-- begin Extracted data --

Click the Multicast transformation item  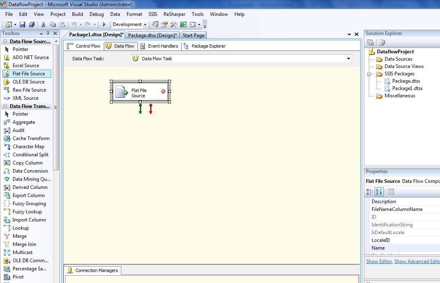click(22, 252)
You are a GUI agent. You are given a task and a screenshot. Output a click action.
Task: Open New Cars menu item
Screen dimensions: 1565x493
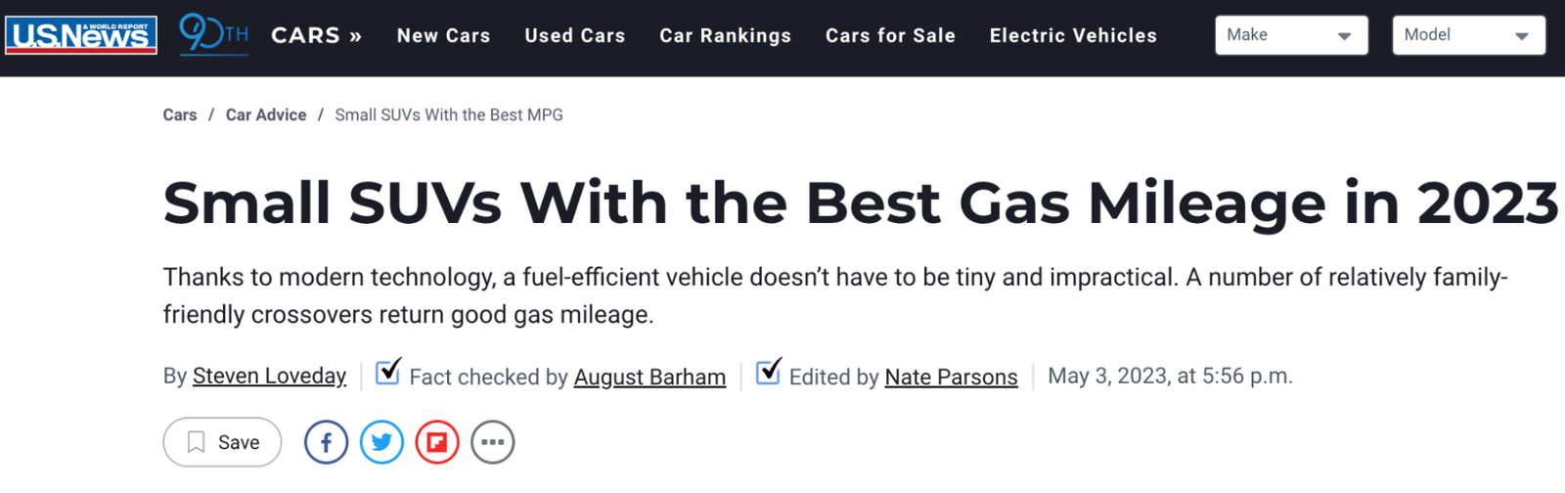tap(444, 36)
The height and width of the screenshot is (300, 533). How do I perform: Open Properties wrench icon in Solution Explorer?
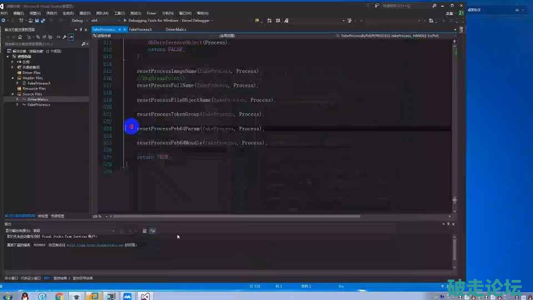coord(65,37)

-- end Extracted data --

Please convert the entries from the line with "You are a GUI" to the line with "tap(444, 36)" into a two-column CSV with the headers instruction and action, one row per entry, each value in a single quoted field with line breaks replaced by spaces. Leave the pictures out.

[Solution below]
instruction,action
"You are a GUI agent. You are given a task and a screenshot. Output a click action. Task: Open New Cars menu item Screen dimensions: 1565x493","tap(444, 36)"